El precio polÃtico no está en euros
Balance
Volvemos a la máxima actualidad tras el periodo navideño. Y en nuestra sección ésta de ‘Menudo finde’ regresamos con especial resaca por todo lo que ha sucedido en este tiempo. En unos días se ha acabado la tregua de ETA y toda la perspectiva que tenía el Gobierno de Zetapé de aquí a 2008 se ha venido abajo. Incluido el panorama que tenía con vistas a las elecciones autonómicas y municipales de esta primavera. Toca pagar el precio político del que tanto se hablaba, aunque en otros términos.
Cachondadas varias
El SMS ‘ganador’ de estas navidades ha sido el de Saddam, a modo de gracia macabra. Ya saben, ése chistecillo en el que el dictador iraquí se quejaba de que esos días le dejaron ‘colgado’ y sin plan. Pero el más asentado en la actualidad nacional es el de Zapatero: llegó en Atocha y se irá por Barajas. De atentados va la cosa. No se pierde el humor ni en los peores momentos, eso es lo mejor de nuestro pueblo. Por cierto, de todas partes del país, para que luego digan que somos tan distintos. No lo somos tanto, y las riquezas regionales, aunque fantásticas, hay que apartarlas para que no oculten la realidad nacional. No son tiempos para fronteras.
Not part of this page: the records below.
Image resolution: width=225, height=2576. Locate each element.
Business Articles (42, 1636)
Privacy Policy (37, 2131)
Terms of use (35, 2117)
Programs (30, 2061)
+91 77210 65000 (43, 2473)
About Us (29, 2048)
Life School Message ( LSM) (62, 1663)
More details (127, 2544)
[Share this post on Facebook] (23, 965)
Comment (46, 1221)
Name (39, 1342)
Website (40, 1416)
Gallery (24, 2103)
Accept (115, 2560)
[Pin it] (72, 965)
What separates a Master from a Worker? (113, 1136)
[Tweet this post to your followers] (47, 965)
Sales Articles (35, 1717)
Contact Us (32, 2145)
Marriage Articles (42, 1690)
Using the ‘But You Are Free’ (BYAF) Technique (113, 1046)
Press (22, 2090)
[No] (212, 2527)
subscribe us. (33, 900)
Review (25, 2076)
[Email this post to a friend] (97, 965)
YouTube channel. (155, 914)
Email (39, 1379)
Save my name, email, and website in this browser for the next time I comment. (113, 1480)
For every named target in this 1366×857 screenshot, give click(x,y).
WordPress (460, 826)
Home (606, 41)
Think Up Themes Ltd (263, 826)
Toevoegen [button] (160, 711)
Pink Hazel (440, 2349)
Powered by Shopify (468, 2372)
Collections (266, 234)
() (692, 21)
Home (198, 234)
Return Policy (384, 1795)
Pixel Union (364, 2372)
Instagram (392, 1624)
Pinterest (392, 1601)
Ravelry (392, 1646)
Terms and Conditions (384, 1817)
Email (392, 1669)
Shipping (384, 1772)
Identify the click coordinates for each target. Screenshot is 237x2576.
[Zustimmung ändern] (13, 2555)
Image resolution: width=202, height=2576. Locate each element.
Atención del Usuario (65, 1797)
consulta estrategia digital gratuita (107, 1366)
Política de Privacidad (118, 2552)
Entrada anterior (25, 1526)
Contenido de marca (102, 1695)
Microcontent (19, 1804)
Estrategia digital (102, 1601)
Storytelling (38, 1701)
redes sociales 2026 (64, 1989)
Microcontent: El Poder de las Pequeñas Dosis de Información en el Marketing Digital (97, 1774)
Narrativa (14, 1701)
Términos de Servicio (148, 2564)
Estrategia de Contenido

El fútbol mal gracias, para los merengones
Menudo finde para los futboleros. Para todos, en realidad, por la pelea que se pudo ver un día de Reyes en Zaragoza con el campo lleno de niños. Aunque los madridistas se hayan llevado el enésimo disgusto y la nueva desilusión desde que se fuera Del Bosque allá por junio de 2003. Y no es que Vicente tuviera todo el mérito, pero su salida marcó un antes y un después, el fin de una etapa que parece que no cambia aún de rumbo pese al relevo en la dirección del club.
Hablar en plata
Mientras, el Sevilla no se ve tan golpeado por su derrota y el Barça respira a pesar de seguir en su ‘mini-crisis’ de resultados. La pena es que siempre ganarán los mismos, no los que mejor canten. Dice el archiconocido Risto Mejide, ese publicista que ahora es el jurado más conocido gracias al concurso Operación Triunfo, que casi nunca gana en ese certamen el que mejor canta, sino el que más gusta a las nenas que votan. Eso ya lo sabíamos, pero siempre viene bien hablar en plata. A ver si va a pasar lo mismo en Moncloa. Que este Gobierno, que lleva un buen balance general el frente del Ejecutivo en casi tres años, pague injustamente por culpa de los irracionales de ETA su valentía por buscar el fin de la violencia -por supuesto que también por beneficio propio en busca de las rentas políticas-, sería una mala señal para España. Pero lo dicho, las urnas mandan. El cabreo de un día. ¿Cuántos votos cambiaron el 11-M? Ese capítulo ya lo conocen, no nos reiteremos. En definitiva, el precio político no está marcado en euros.